In this book Patrizia Albanese uses gender relations and family policies in select countries in twentieth-century Europe as lenses through which to rethink and resolve debates regarding nationalism, modernity, and citizenship. Her overarching aim is to test "whether nationalism intends to modernize or archaize gender and family relations" (21) and evaluate the degree to which it succeeds in doing so. To this end, she takes a comparative historical approach, focusing on Germany, Italy, Russia, and the Kingdom of Yugoslavia/Croatia during the interwar and post-1989 periods. This is a lot of ground to cover in a short amount of space, and in the end the book sacrifices depth and nuance for breadth. While Albanese claims to examine "the virtually unpublicized side of nationalist traditionalism, xenophobia, and misogyny: what nationalist regimes do to and for their own women when the rest of the world is looking, but not seeing" (3), a good portion of the book synthesizes existing scholarship on gender in twentieth-century Germany, Italy, and Russia.

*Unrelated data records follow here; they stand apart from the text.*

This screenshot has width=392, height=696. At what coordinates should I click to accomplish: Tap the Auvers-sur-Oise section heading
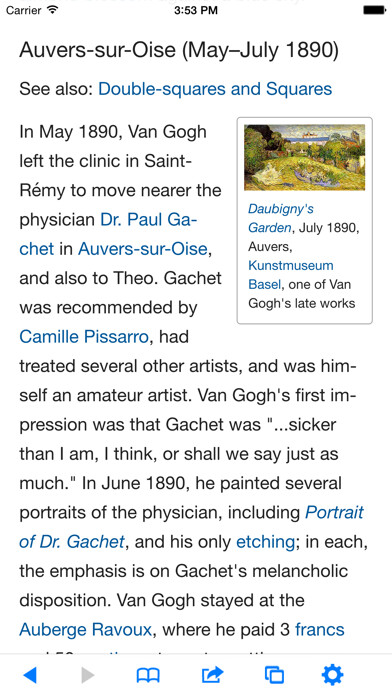pos(179,51)
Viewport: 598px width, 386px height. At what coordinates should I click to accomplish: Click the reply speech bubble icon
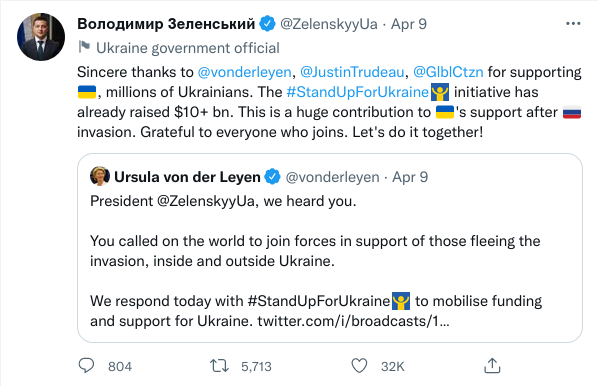[86, 365]
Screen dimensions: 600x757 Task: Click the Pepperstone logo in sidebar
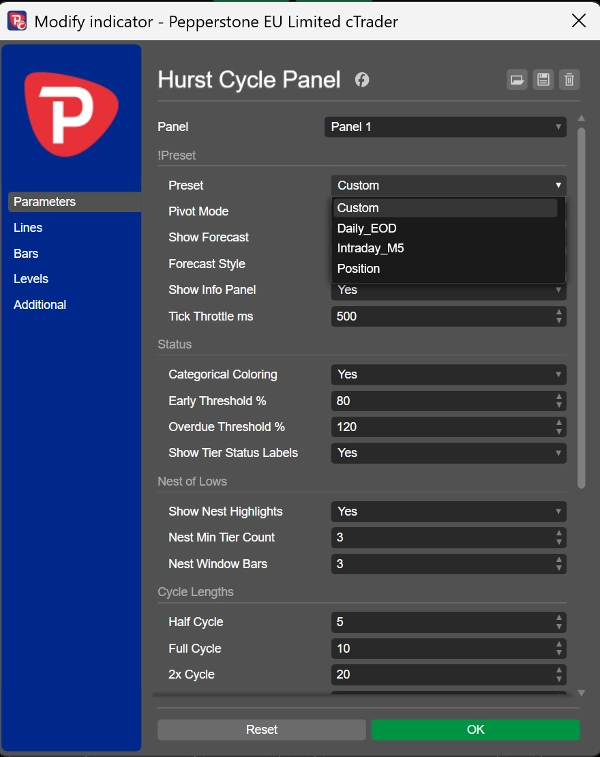click(71, 114)
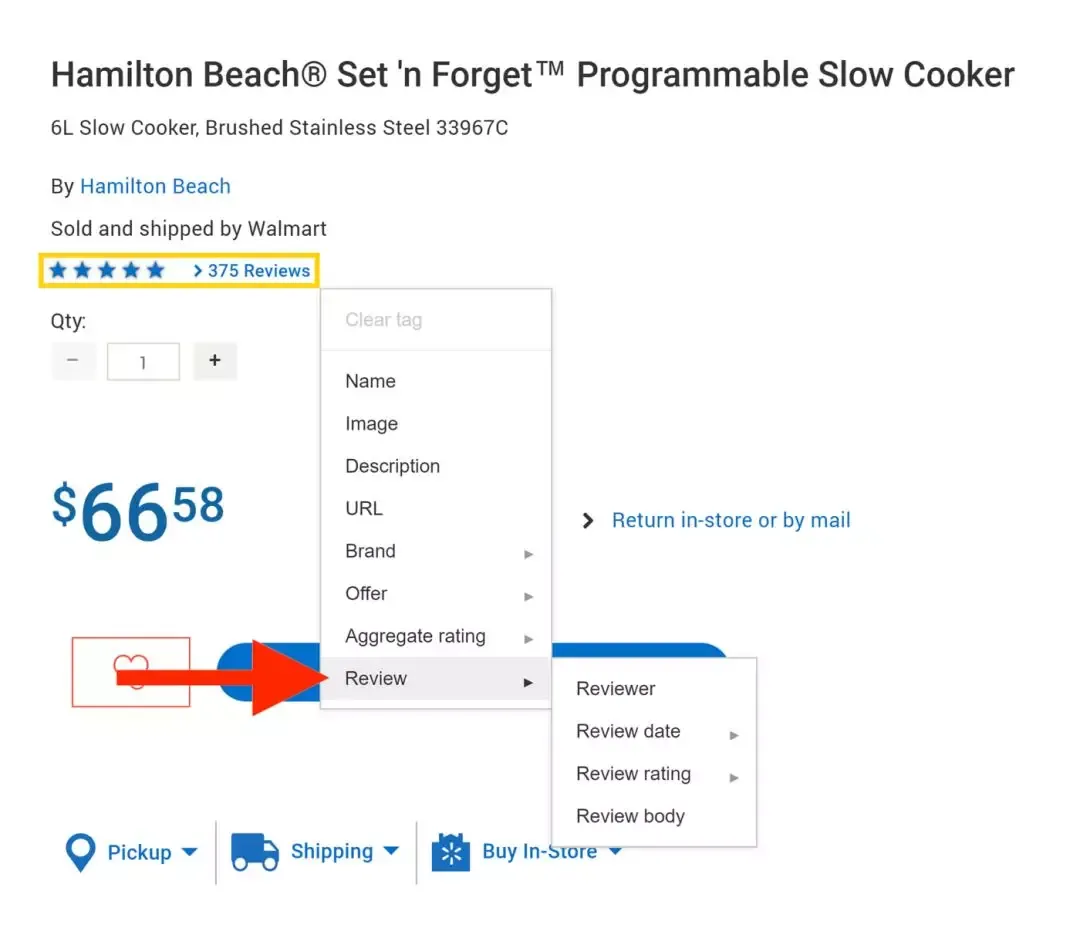Click the Pickup location pin icon
Viewport: 1080px width, 928px height.
pos(80,852)
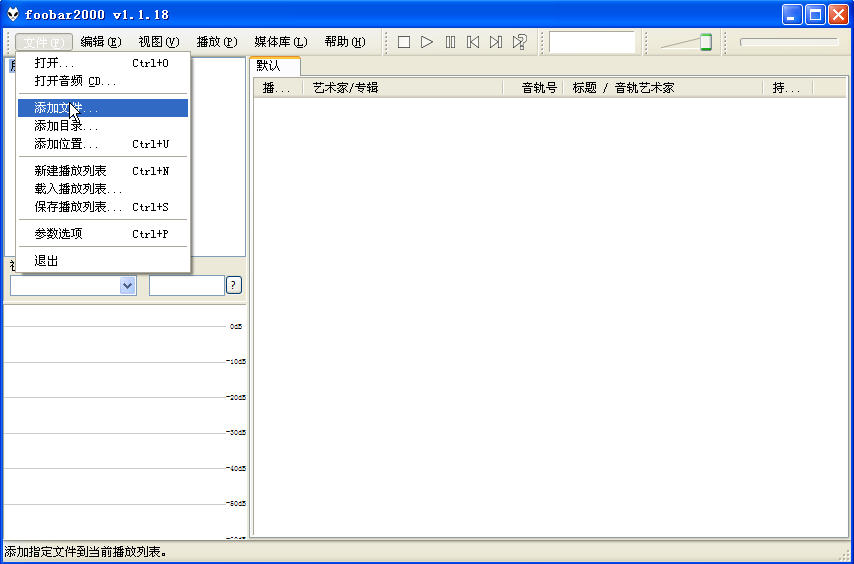
Task: Click the question mark help button
Action: coord(234,286)
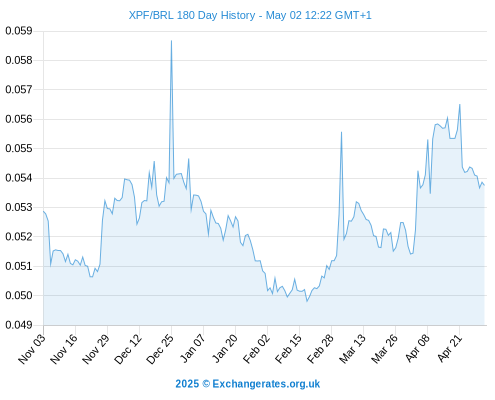Open the Exchangerates.org.uk copyright link
This screenshot has width=495, height=400.
click(248, 384)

Moreover, while Albanese aptly illustrates the negative impact of nationalist policies on women, she does not examine the diverse ways in which women were affected by and responded to these policies. Nonetheless, by revisiting women's historically complex relationship to nationalism in the European context, the book reminds us that nationalism is not simply something that happens in "distant lands with alien customs," it also exists in societies closer to home.

The first two sections of the book sketch the general political, economic, and social contexts in each country, outlining governmental attitudes, policies, and practices as they related to women and the family. The third and final section compares the demographic outcomes of nationalist policies, [End Page 382] evaluating them according to governmental models (the welfare state vs. neoliberalism) and notions of civic and social rights. In section 1 Albanese compares the nationalist states of Nazi Germany and Fascist Italy to the nonnationalist states of Yugoslavia and revolutionary Russia during the interwar period, while in section 2 she compares the nonnationalist states of Germany and Italy to Croatia and Russia during the post-1989 period. According to Albanese, this comparative two-by-two model is designed to control for the impact of overall changes in the position of women in modern society as well as nation-specific trends and global events, such as recessions. Albanese's choice to focus on revolutionary Russia and the Kingdom of Yugoslavia as her nonnationalist case studies for the interwar period is both curious and problematic. Far from being nonnationalist, Yugoslavia was a hotbed of nationalist tension during the interwar period, especially between Croatia and Serbia. Albanese claims that, as a result of industrialization, traditional family forms were gradually being replaced by nuclear households and that over two hundred feminist groups existed in Yugoslavia by 1921; however, it is unclear what the overall impact of these processes was on women's status and roles, since she offers no information on women's political, legal, and economic status during this period. Instead she notes that marriage and family life was regulated by local, ethnic, and religious groups and that women were subject to "private patriarchy," a situation that, while not nationalist, was presumably considerably restricting for women. Meanwhile, by limiting her analysis to revolutionary Russia, she downplays the significance of nationalist tendencies and some of the conservative gender policies that characterized the majority of the interwar period under Stalin. Like nationalism, Stalinism was, in certain respects, a reaction to modernizing trends. For example, during the 1930s women lost the right to legal abortion and to file paternity suits and found it increasingly difficult to obtain a divorce.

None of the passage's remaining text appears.